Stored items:
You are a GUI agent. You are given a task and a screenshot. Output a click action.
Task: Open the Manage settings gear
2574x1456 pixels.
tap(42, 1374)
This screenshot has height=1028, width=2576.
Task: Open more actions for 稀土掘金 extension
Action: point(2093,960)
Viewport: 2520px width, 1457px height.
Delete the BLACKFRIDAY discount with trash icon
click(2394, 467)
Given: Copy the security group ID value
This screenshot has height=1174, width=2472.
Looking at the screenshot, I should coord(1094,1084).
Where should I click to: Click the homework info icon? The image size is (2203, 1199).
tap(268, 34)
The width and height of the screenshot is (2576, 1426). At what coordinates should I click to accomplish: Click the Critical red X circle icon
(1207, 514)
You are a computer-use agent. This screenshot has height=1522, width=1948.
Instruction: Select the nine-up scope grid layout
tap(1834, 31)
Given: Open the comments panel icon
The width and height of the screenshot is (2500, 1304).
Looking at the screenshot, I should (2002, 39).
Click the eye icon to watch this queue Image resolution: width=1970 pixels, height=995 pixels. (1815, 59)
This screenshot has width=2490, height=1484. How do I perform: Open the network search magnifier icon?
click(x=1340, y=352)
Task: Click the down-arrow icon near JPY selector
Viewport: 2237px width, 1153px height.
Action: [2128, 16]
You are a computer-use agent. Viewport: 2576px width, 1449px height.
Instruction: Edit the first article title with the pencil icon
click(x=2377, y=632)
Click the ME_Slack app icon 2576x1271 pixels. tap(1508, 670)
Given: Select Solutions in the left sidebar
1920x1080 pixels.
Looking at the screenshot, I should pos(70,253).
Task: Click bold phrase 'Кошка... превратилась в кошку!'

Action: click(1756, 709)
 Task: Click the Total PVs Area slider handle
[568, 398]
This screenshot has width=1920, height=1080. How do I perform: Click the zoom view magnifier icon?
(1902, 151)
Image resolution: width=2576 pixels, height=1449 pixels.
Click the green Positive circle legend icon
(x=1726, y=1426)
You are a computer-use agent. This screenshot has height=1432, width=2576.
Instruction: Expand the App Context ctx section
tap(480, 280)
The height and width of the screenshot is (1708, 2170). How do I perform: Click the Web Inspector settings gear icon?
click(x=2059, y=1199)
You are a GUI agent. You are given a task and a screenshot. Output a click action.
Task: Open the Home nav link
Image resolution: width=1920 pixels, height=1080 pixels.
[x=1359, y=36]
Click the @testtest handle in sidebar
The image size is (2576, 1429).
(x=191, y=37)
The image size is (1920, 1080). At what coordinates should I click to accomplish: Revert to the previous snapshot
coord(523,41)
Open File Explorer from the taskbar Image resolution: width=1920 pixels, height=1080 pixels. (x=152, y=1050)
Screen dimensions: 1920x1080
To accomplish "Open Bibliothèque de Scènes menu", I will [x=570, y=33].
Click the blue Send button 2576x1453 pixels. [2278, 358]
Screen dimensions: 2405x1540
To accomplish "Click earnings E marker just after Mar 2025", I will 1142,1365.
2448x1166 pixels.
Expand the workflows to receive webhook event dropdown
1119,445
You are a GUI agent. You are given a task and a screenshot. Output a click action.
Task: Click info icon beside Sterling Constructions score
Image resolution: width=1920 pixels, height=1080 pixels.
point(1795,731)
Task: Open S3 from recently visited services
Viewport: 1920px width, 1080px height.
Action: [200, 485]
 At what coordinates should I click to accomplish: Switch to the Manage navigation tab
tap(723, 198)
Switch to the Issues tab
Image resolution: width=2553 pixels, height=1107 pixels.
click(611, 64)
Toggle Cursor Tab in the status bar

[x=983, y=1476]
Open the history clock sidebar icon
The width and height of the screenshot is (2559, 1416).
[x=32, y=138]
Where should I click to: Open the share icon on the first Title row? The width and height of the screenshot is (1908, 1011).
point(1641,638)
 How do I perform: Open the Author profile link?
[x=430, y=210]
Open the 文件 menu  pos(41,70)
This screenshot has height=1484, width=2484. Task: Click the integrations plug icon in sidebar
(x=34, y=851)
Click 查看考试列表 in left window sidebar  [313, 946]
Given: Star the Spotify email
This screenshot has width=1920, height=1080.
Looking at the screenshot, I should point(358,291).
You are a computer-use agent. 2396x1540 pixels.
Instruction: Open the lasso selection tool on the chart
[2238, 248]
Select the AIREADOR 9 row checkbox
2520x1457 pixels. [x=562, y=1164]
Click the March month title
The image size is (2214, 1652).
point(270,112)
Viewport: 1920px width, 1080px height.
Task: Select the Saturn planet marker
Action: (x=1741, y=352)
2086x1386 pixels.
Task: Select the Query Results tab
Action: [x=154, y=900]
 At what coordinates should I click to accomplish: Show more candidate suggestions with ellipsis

Problem statement ▸ Repeat every record, exactly as written.

Reply ▸
You are a GUI agent. You are given a task and a screenshot. Output a click action.
Task: Open the Manage settings gear
2574x1456 pixels.
tap(42, 1374)
This screenshot has height=1028, width=2576.
Task: Open more actions for 稀土掘金 extension
Action: point(2093,960)
Viewport: 2520px width, 1457px height.
Delete the BLACKFRIDAY discount with trash icon
click(2394, 467)
Given: Copy the security group ID value
This screenshot has height=1174, width=2472.
Looking at the screenshot, I should coord(1094,1084).
Where should I click to: Click the homework info icon? The image size is (2203, 1199).
tap(268, 34)
The width and height of the screenshot is (2576, 1426). At what coordinates should I click to accomplish: Click the Critical red X circle icon
(1207, 514)
You are a computer-use agent. This screenshot has height=1522, width=1948.
Instruction: Select the nine-up scope grid layout
tap(1834, 31)
Given: Open the comments panel icon
The width and height of the screenshot is (2500, 1304).
Looking at the screenshot, I should (2002, 39).
Click the eye icon to watch this queue Image resolution: width=1970 pixels, height=995 pixels. (1815, 59)
This screenshot has width=2490, height=1484. How do I perform: Open the network search magnifier icon?
click(x=1340, y=352)
Task: Click the down-arrow icon near JPY selector
Viewport: 2237px width, 1153px height.
Action: [2128, 16]
You are a computer-use agent. Viewport: 2576px width, 1449px height.
Instruction: Edit the first article title with the pencil icon
click(x=2377, y=632)
Click the ME_Slack app icon 2576x1271 pixels. tap(1508, 670)
Given: Select Solutions in the left sidebar
1920x1080 pixels.
Looking at the screenshot, I should pos(70,253).
Task: Click bold phrase 'Кошка... превратилась в кошку!'

Action: click(1756, 709)
 Task: Click the Total PVs Area slider handle
[568, 398]
This screenshot has width=1920, height=1080. How do I perform: Click the zoom view magnifier icon?
(1902, 151)
Image resolution: width=2576 pixels, height=1449 pixels.
Click the green Positive circle legend icon
(x=1726, y=1426)
You are a computer-use agent. This screenshot has height=1432, width=2576.
Instruction: Expand the App Context ctx section
tap(480, 280)
The height and width of the screenshot is (1708, 2170). How do I perform: Click the Web Inspector settings gear icon?
click(x=2059, y=1199)
You are a GUI agent. You are given a task and a screenshot. Output a click action.
Task: Open the Home nav link
Image resolution: width=1920 pixels, height=1080 pixels.
[x=1359, y=36]
Click the @testtest handle in sidebar
The image size is (2576, 1429).
(x=191, y=37)
The image size is (1920, 1080). At what coordinates should I click to accomplish: Revert to the previous snapshot
coord(523,41)
Open File Explorer from the taskbar Image resolution: width=1920 pixels, height=1080 pixels. (x=152, y=1050)
Screen dimensions: 1920x1080
To accomplish "Open Bibliothèque de Scènes menu", I will [x=570, y=33].
Click the blue Send button 2576x1453 pixels. [2278, 358]
Screen dimensions: 2405x1540
To accomplish "Click earnings E marker just after Mar 2025", I will 1142,1365.
2448x1166 pixels.
Expand the workflows to receive webhook event dropdown
1119,445
You are a GUI agent. You are given a task and a screenshot. Output a click action.
Task: Click info icon beside Sterling Constructions score
Image resolution: width=1920 pixels, height=1080 pixels.
point(1795,731)
Task: Open S3 from recently visited services
Viewport: 1920px width, 1080px height.
Action: [200, 485]
 At what coordinates should I click to accomplish: Switch to the Manage navigation tab
tap(723, 198)
Switch to the Issues tab
Image resolution: width=2553 pixels, height=1107 pixels.
click(611, 64)
Toggle Cursor Tab in the status bar

[x=983, y=1476]
Open the history clock sidebar icon
The width and height of the screenshot is (2559, 1416).
[x=32, y=138]
Where should I click to: Open the share icon on the first Title row? The width and height of the screenshot is (1908, 1011).
point(1641,638)
 How do I perform: Open the Author profile link?
[x=430, y=210]
Open the 文件 menu  pos(41,70)
This screenshot has height=1484, width=2484. Task: Click the integrations plug icon in sidebar
(x=34, y=851)
Click 查看考试列表 in left window sidebar  [313, 946]
Given: Star the Spotify email
This screenshot has width=1920, height=1080.
Looking at the screenshot, I should point(358,291).
You are a computer-use agent. 2396x1540 pixels.
Instruction: Open the lasso selection tool on the chart
[2238, 248]
Select the AIREADOR 9 row checkbox
2520x1457 pixels. [x=562, y=1164]
Click the March month title
The image size is (2214, 1652).
point(270,112)
Viewport: 1920px width, 1080px height.
Task: Select the Saturn planet marker
Action: (x=1741, y=352)
2086x1386 pixels.
Task: Select the Query Results tab
Action: [x=154, y=900]
 At what coordinates should I click to accomplish: Show more candidate suggestions with ellipsis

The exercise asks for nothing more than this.